Screen-element location records:
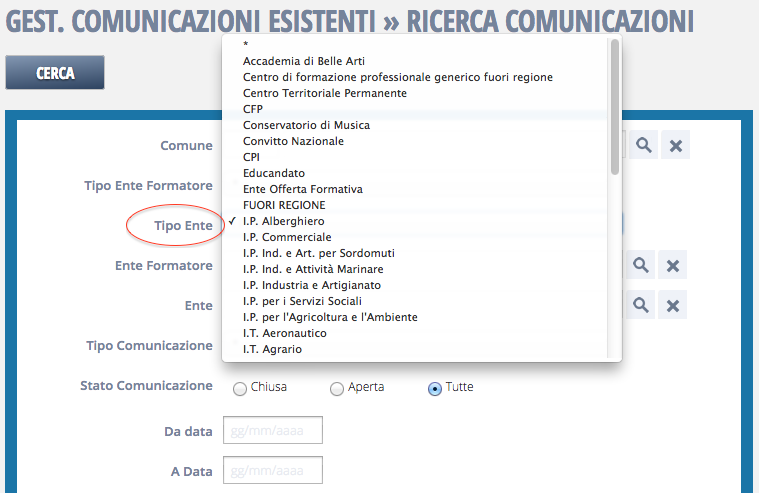Viewport: 759px width, 493px height.
Task: Pick I.T. Aeronautico in dropdown list
Action: 284,333
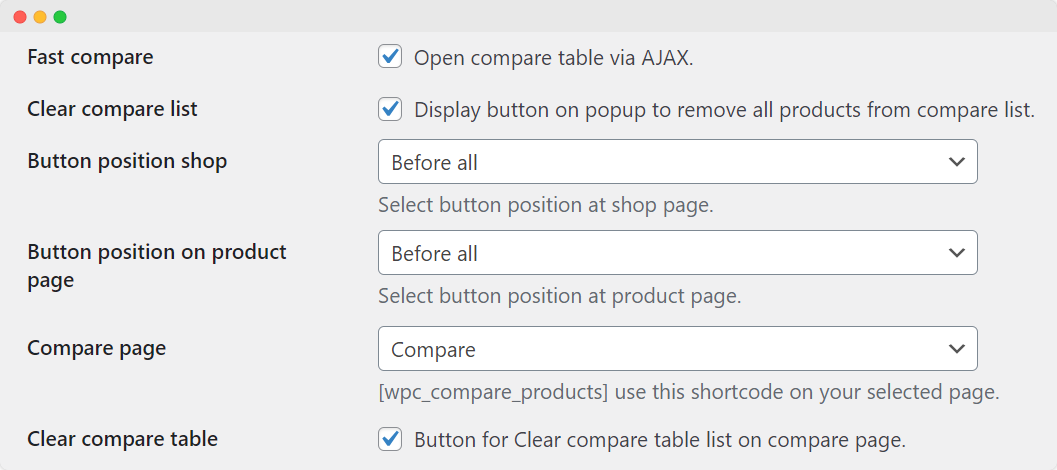Click the "Fast compare" setting label
1057x470 pixels.
point(90,57)
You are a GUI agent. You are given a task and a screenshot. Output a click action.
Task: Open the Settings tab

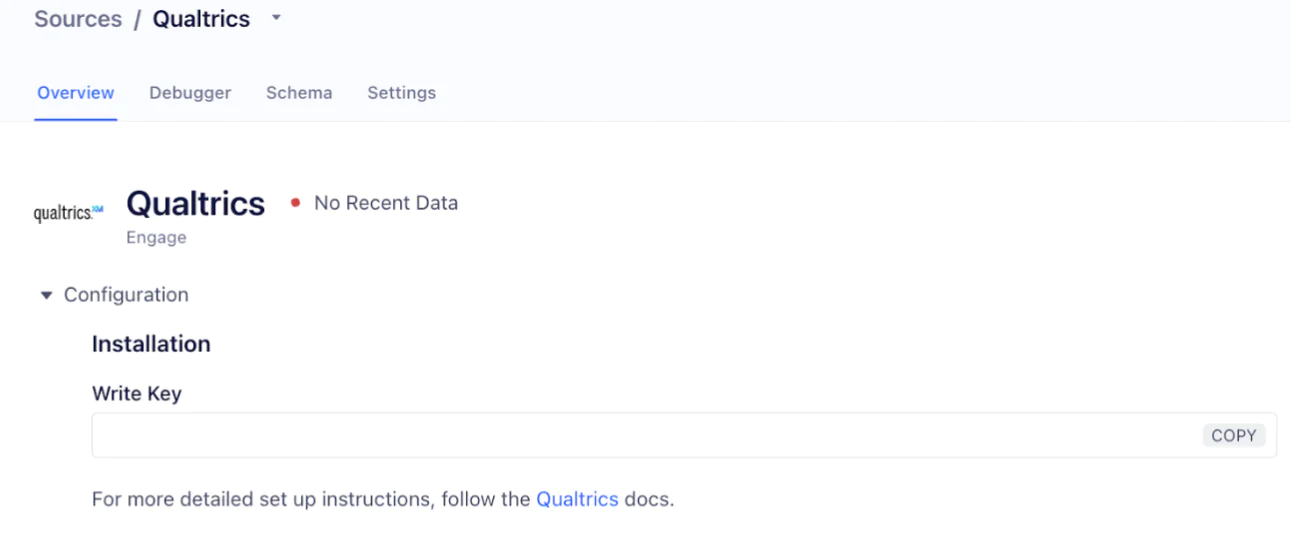click(x=401, y=93)
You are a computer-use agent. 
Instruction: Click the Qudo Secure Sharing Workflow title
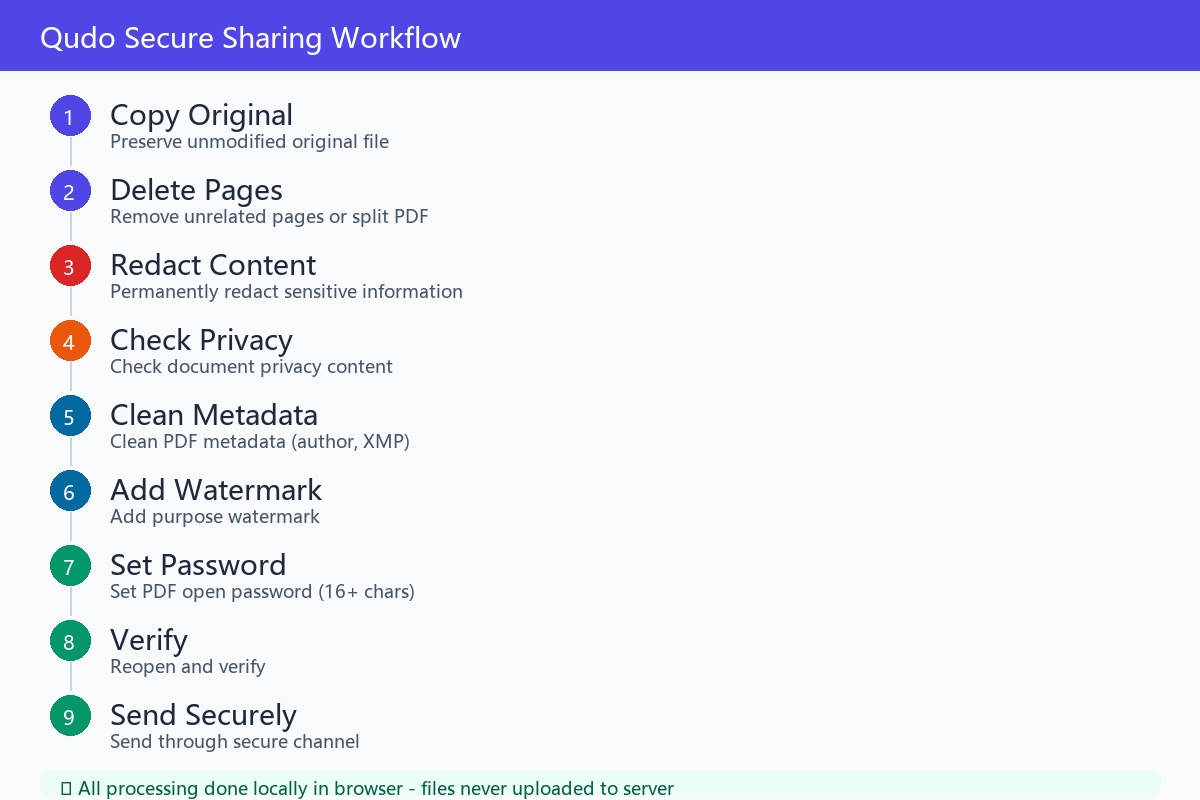(x=250, y=38)
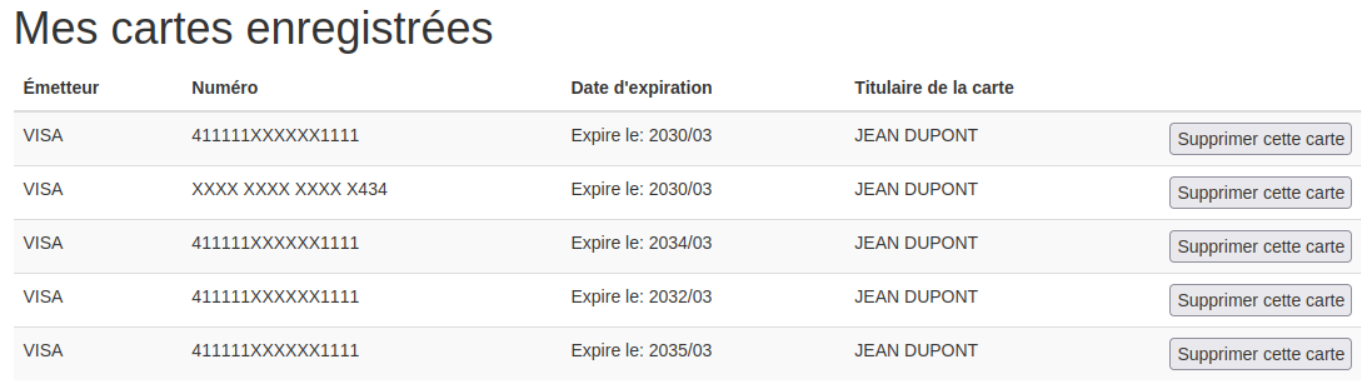Image resolution: width=1361 pixels, height=392 pixels.
Task: Click the Numéro column header
Action: [225, 88]

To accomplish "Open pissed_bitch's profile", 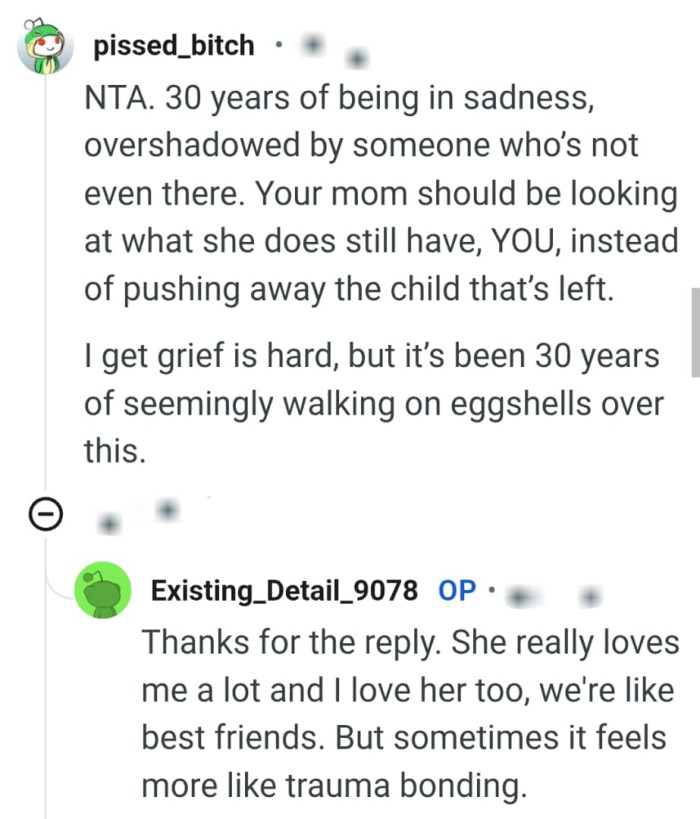I will (x=172, y=45).
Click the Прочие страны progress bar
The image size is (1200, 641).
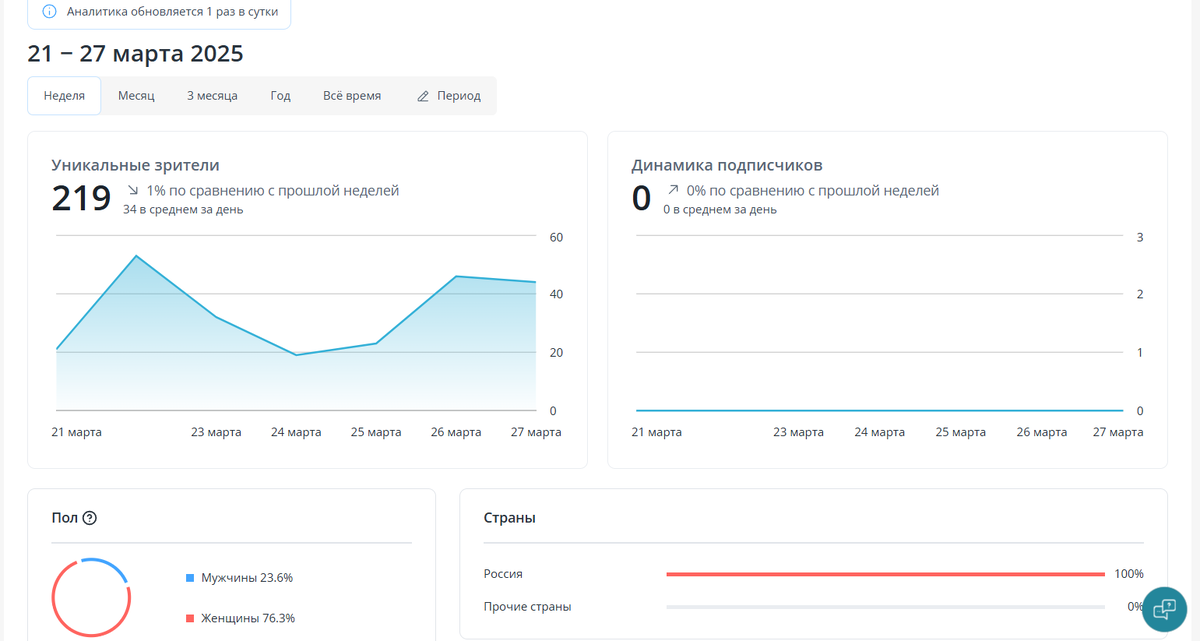(x=885, y=607)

**Set task:** Identify every line in the records above that contains the string "agent", and copy each of those lines. Matching is case-sensitive.

**Answer in full:**
You are a GUI agent. You are given a task and a screenshot. Output a click action.
You are a computer-use agent. 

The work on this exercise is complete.